There are approximately 23 million diabetes cases in the United States, and the estimated annual cost of this disease exceeds $245 billion.
Right now, diabetes is the seventh leading cause of death in the United States. Diabetic patients have to monitor blood glucose levels after every meal and immediately respond to any increases with the prescribed treatment.
Diabetics: Controlling Sugar Levels With Coffee?
If someone told you that diabetics could one day control their glucose levels with coffee, you might call them nuts. Well, that day is here.
Scientists at ETH Zurich in Switzerland have tested a synthetic gene circuit in mice that responds to caffeine in beverage form. The circuit releases a glucose compound that treats type 2 diabetes.
Results showed that coffee reduced blood glucose levels as it activated the synthetic gene circuit.
Diabetics: What Is Synthetic Biology?
Synthetic biology is a new technology that combines engineering and biology and is the foundation for today’s cutting edge treatments in cancer and diabetes. These synthetic genes and circuits reprogram cells to directly accept the targeted treatments.
One example is the development of “molecular switches” that can control immune cells. These switches are now used in cancer treatments to make them safer and more precise.

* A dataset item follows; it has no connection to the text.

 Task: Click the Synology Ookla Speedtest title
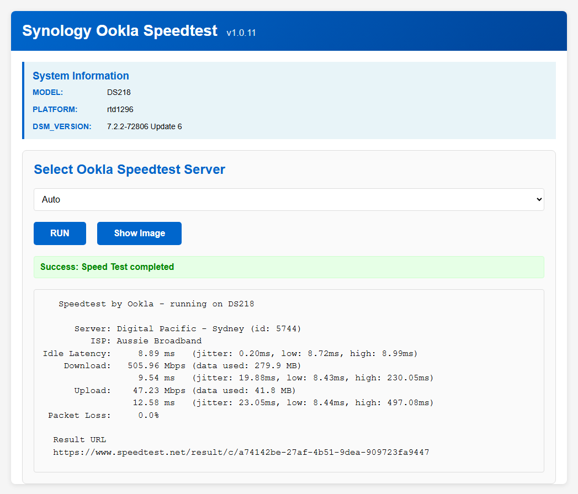click(120, 31)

The Zurich scientists describe how they created fully synthetic receptors that sense caffeine equal to the amounts you have in a typical cup of coffee.

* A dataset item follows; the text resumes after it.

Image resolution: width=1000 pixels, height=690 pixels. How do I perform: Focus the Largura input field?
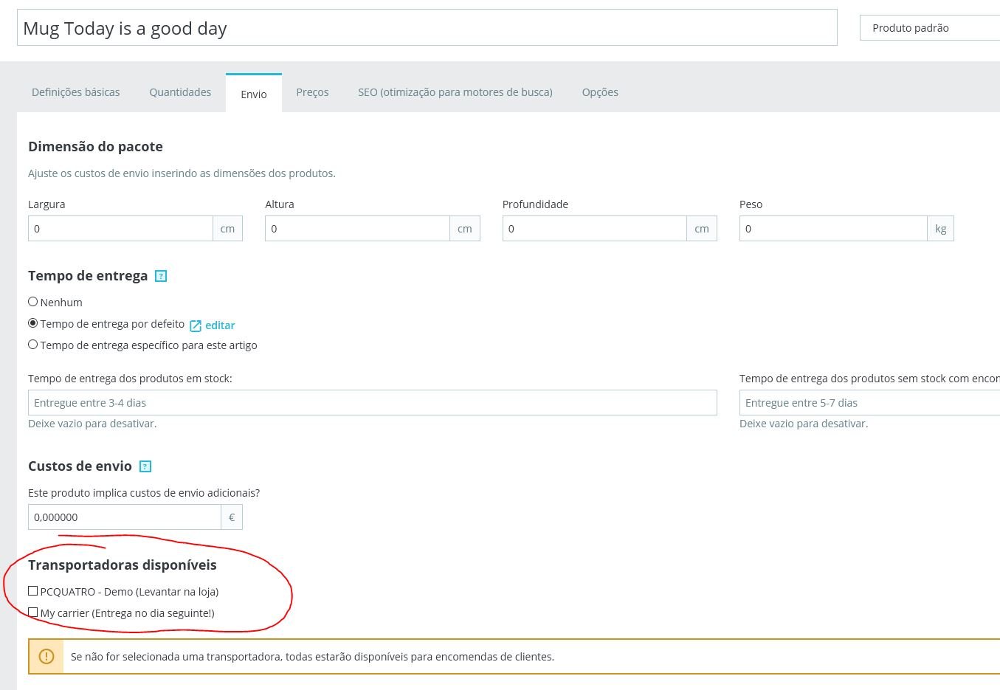tap(120, 229)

Receptors are proteins that sit on the surface of cells and react only when they encounter a specific molecule, much like a unique key inserted into a lock. This act of binding triggers a specific reaction inside the cell.

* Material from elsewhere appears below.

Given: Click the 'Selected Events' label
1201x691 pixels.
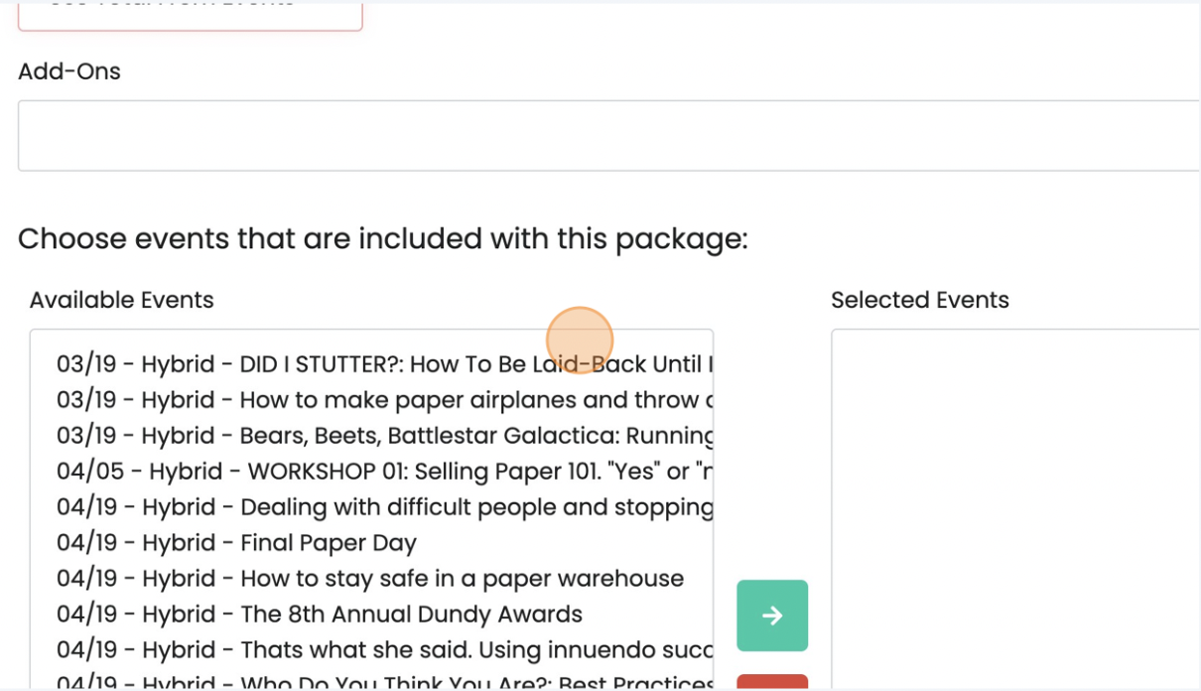Looking at the screenshot, I should 919,300.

Here, in this diabetes treatment, the trigger is caffeine and the reaction is the production of synthetic human glucose.
The study authors call this genetic circuit a “caffeine-stimulated advanced regulator (C-STAR).”
C-STAR cells received various doses of caffeine in the laboratory, including commercial brands of beverages. They also implanted the cells into mice that were bred to develop type 2 diabetes.
Diabetics: Test Results
In both tests, all doses of caffeine were able to reduce blood glucose levels.
All treated mice showed significantly lower glucose levels.